▶ **Problem**
Please find the line that holds "The height and width of the screenshot is (514, 768)." below and reproduce it, along with every line after it through the end, exactly and without pictures.

══ Supplied entries ══

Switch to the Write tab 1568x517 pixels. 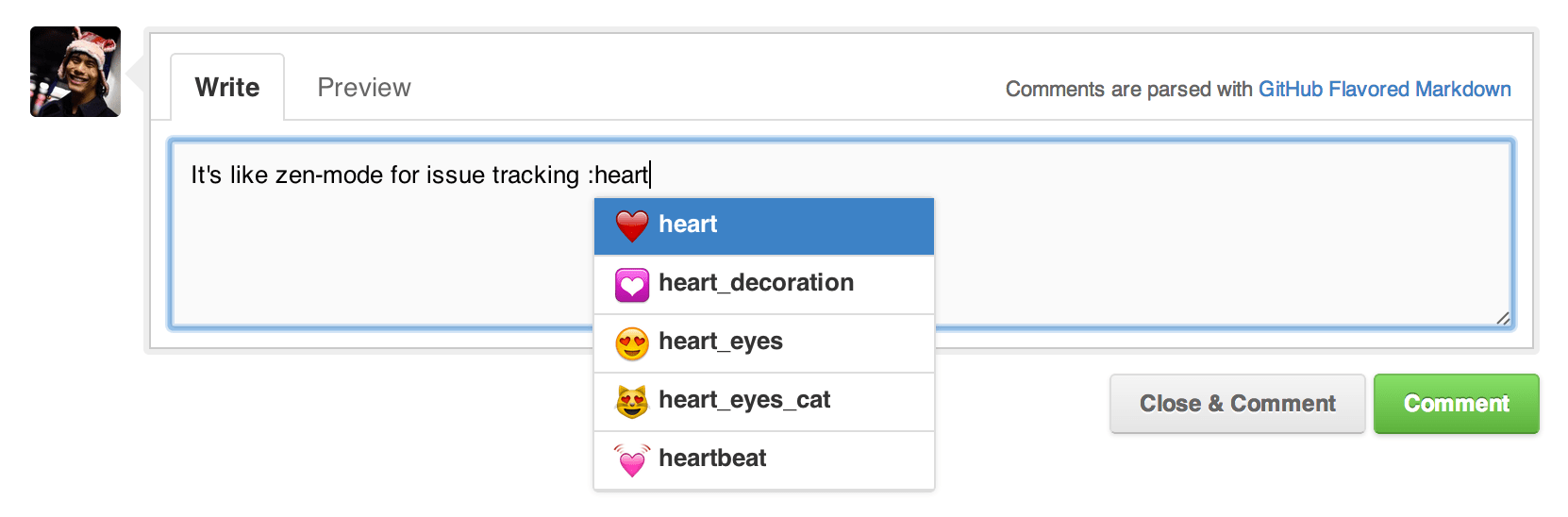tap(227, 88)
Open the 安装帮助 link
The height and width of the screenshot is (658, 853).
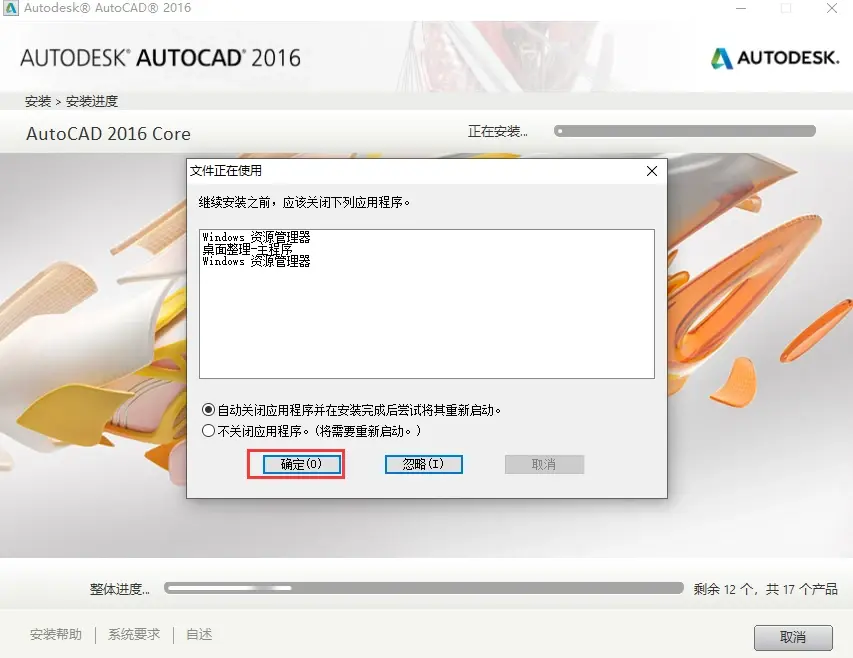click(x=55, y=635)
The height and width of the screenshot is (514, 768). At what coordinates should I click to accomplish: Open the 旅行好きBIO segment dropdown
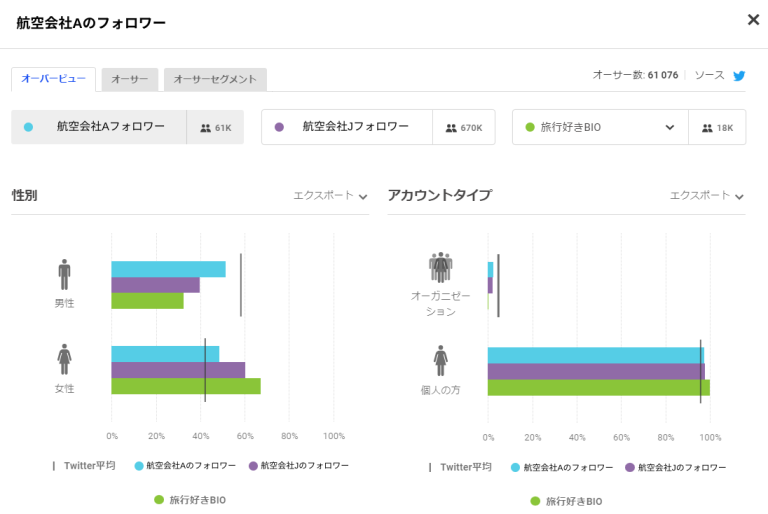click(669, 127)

═══

▶ **Output below**
The height and width of the screenshot is (514, 768). At what coordinates should I click to accomplish: Open the 旅行好きBIO segment dropdown
click(669, 127)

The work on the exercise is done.